▸ **Supplied material**:

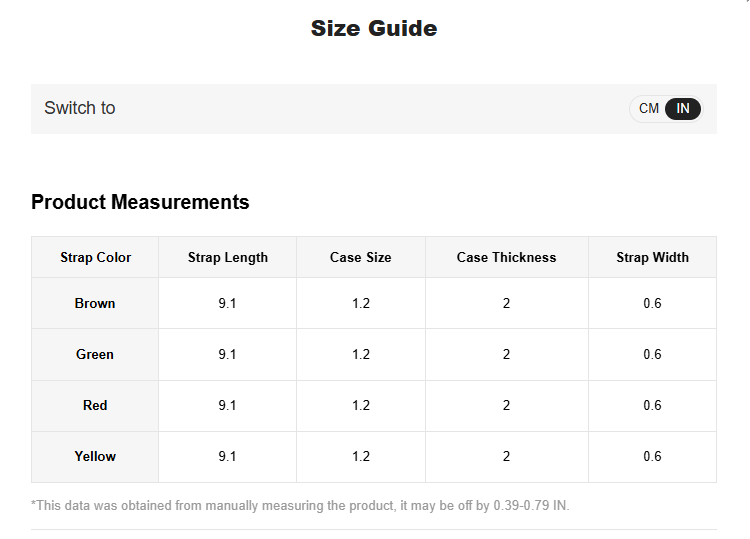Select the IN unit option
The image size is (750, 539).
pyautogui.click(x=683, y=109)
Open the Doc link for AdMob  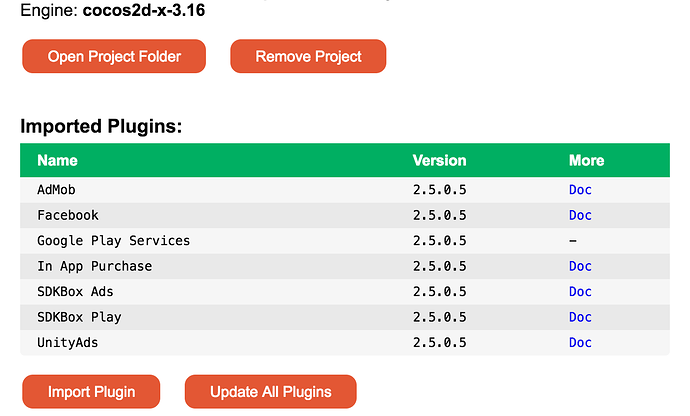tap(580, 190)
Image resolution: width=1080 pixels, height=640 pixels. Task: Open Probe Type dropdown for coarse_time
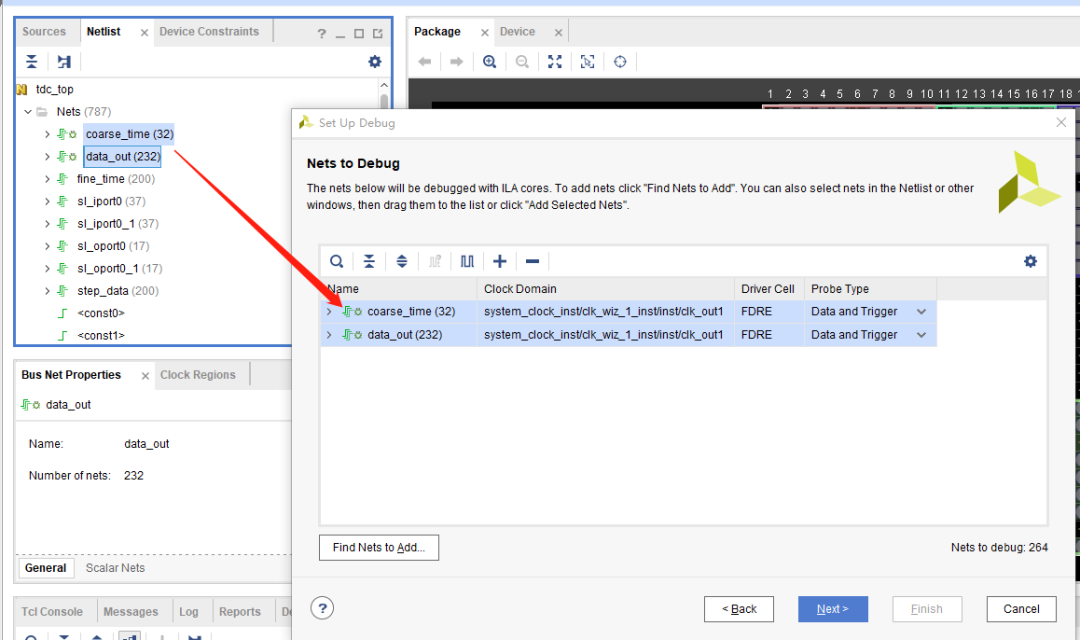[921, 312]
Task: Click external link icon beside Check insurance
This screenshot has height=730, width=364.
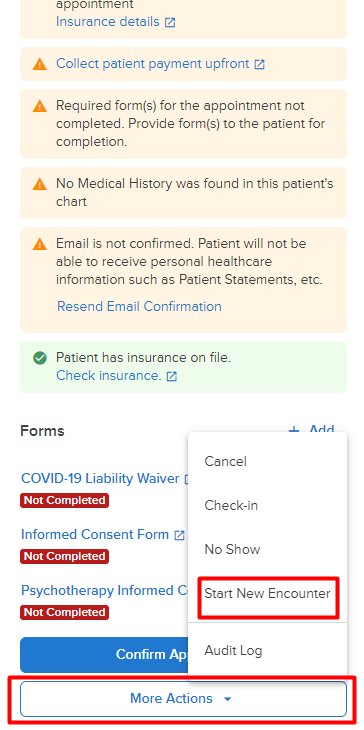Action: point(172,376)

▸ **What you should do**: Would you restate word for word only the lines from the one containing "Image resolution: width=1080" to the final line of the material, both ends included, without any pictures?

▸ **Result for this exercise**:
Image resolution: width=1080 pixels, height=640 pixels. Task: Open Probe Type dropdown for coarse_time
[921, 312]
Task: Click external link icon beside Check insurance
This screenshot has height=730, width=364.
Action: point(172,376)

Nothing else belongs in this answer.